(Collected data entries)
####################

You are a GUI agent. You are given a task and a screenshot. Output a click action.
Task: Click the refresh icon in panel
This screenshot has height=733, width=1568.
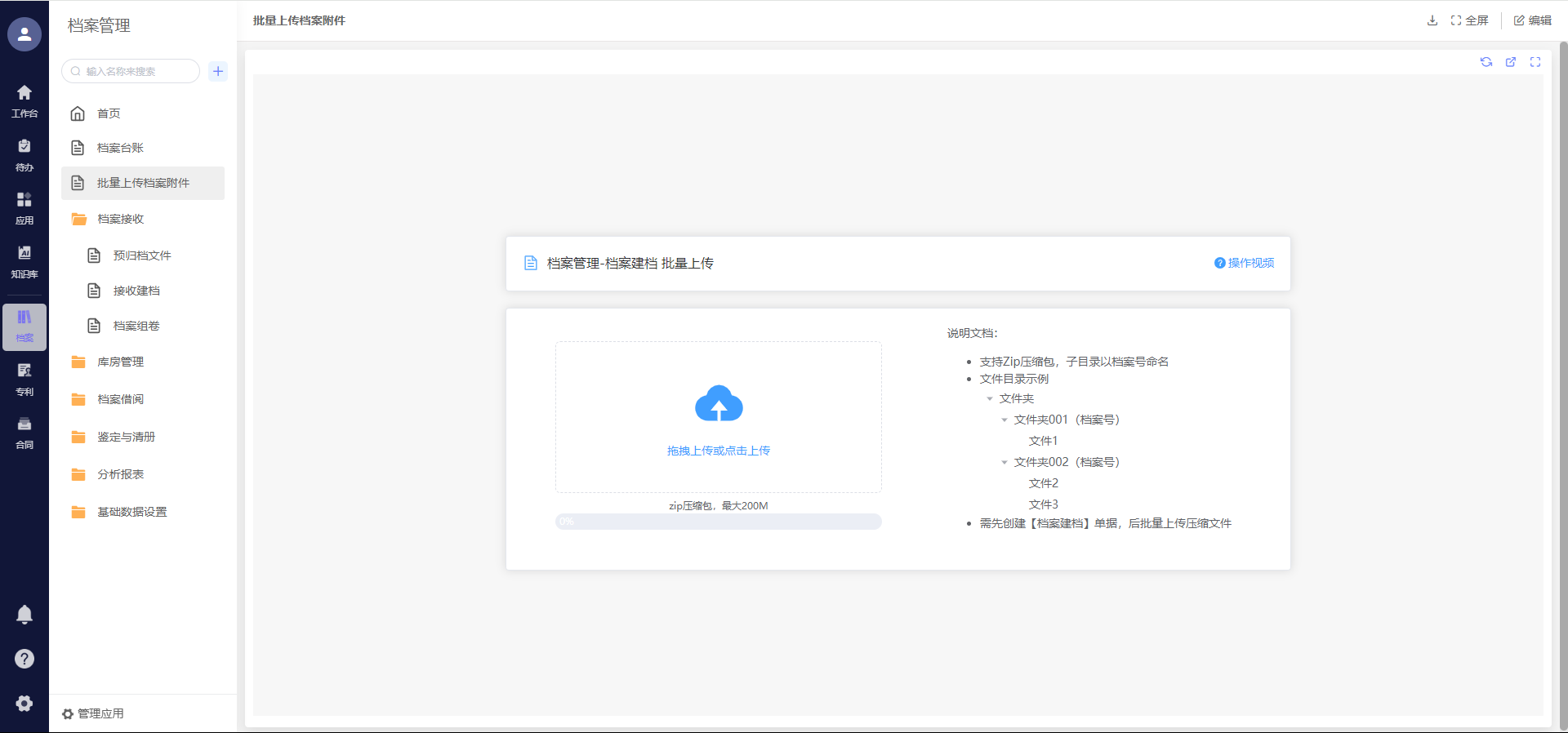[1486, 62]
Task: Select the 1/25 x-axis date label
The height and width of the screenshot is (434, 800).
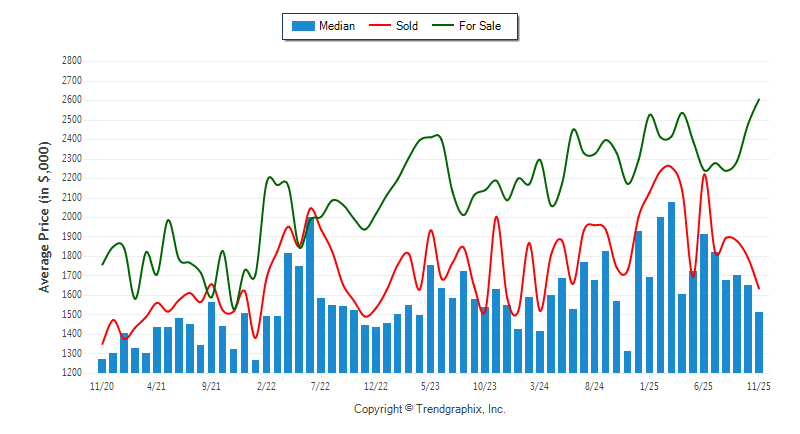Action: tap(649, 385)
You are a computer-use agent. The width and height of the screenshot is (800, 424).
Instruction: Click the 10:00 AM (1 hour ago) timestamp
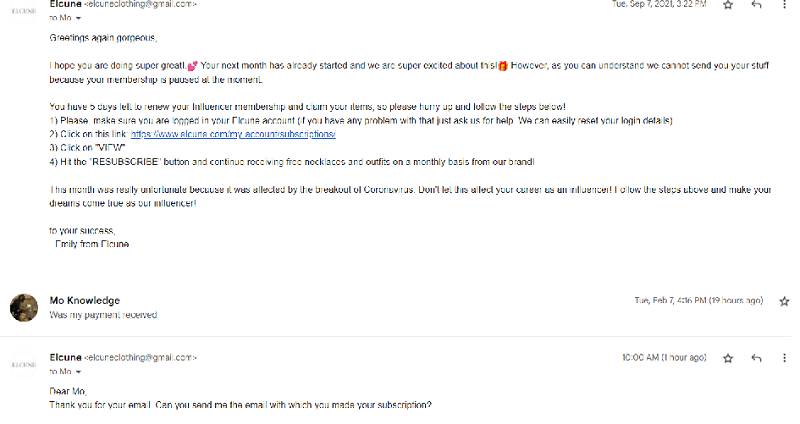(x=664, y=357)
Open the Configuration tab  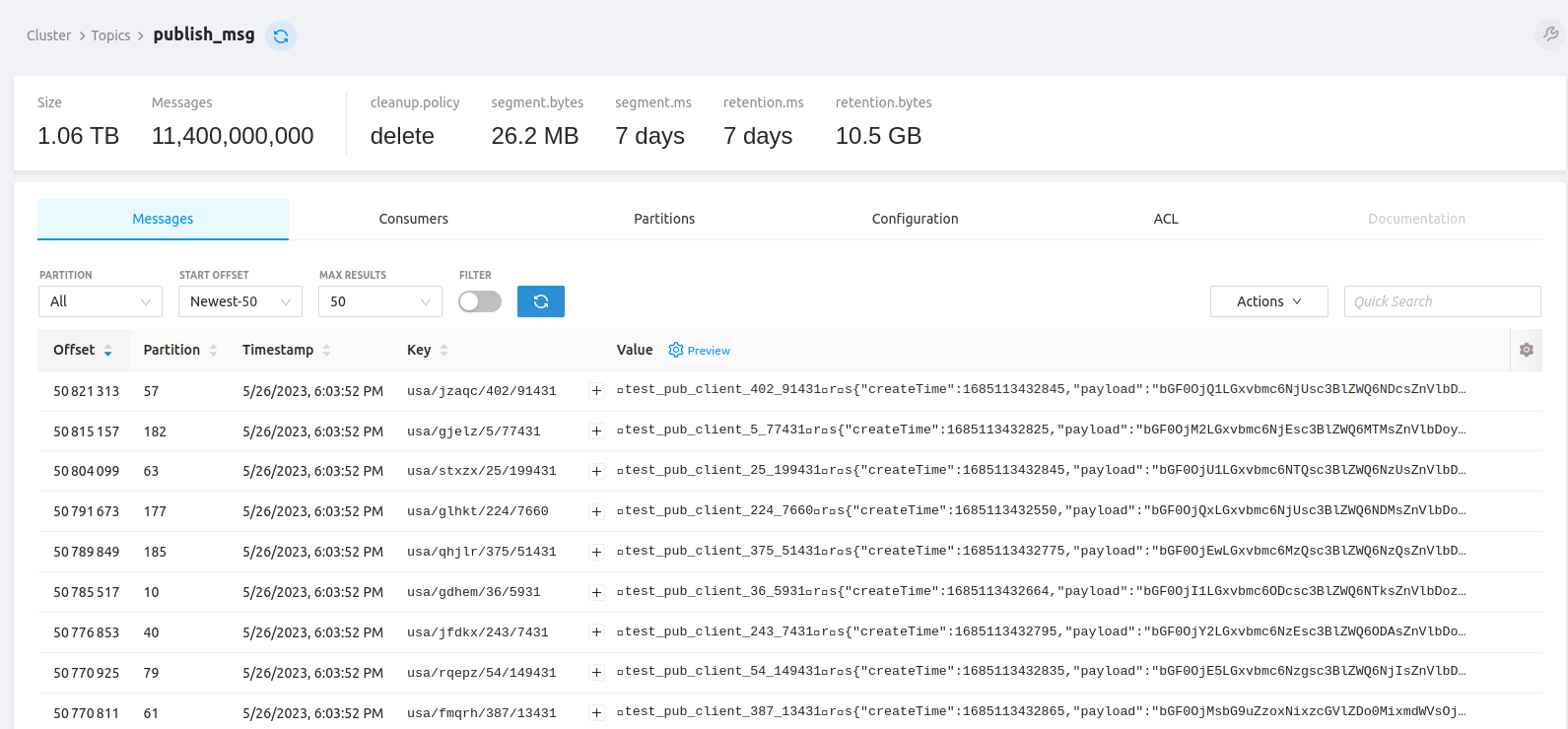[915, 219]
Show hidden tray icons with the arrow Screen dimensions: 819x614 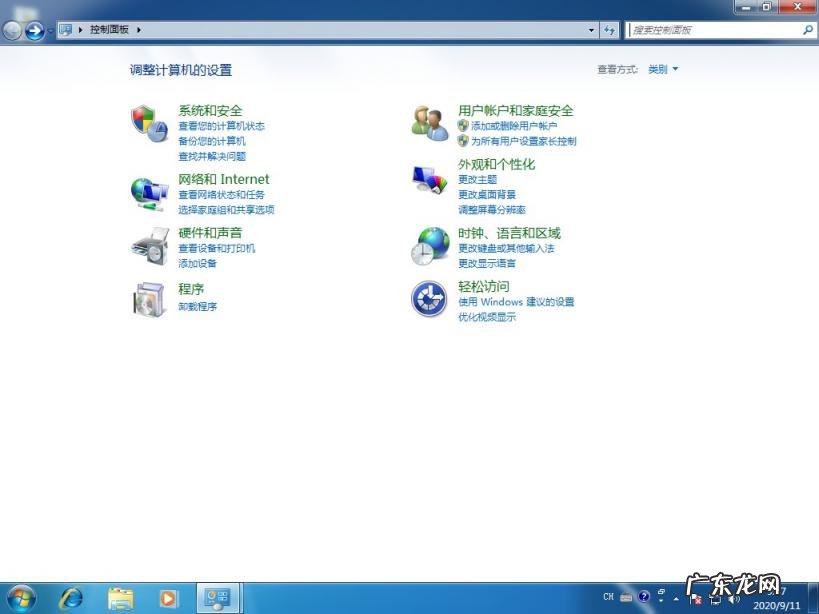coord(676,598)
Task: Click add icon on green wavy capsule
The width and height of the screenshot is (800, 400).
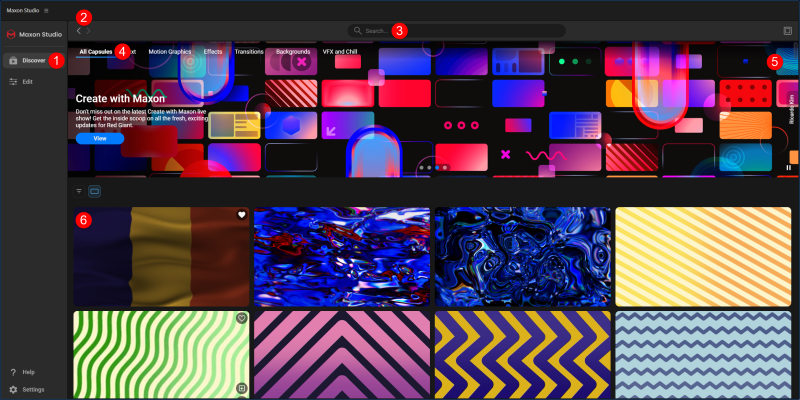Action: 241,388
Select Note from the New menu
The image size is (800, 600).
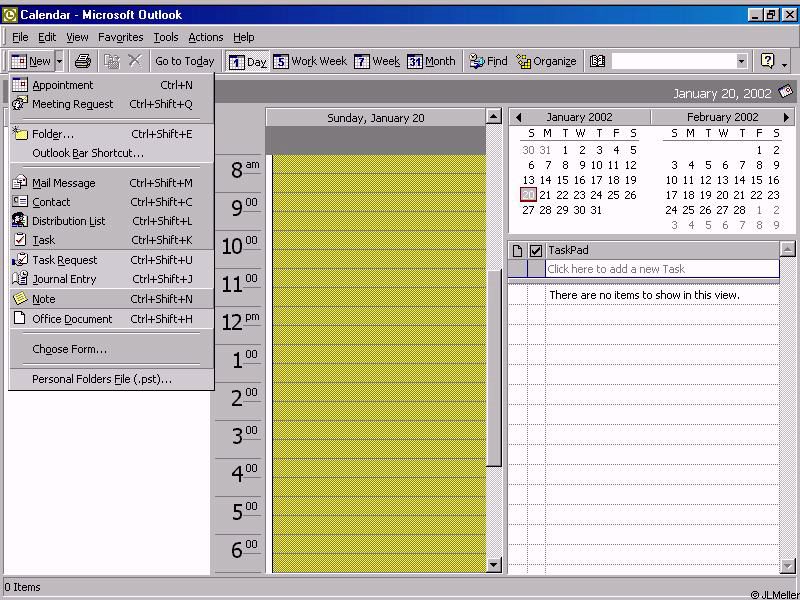(44, 299)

####################

■ EXERCISE PROMPT ■
Look through the data above and report every line in which "Select" appears.

■ RESULT OF THE EXERCISE ■
Task: Select the 1/25 x-axis date label
Select Note from the New menu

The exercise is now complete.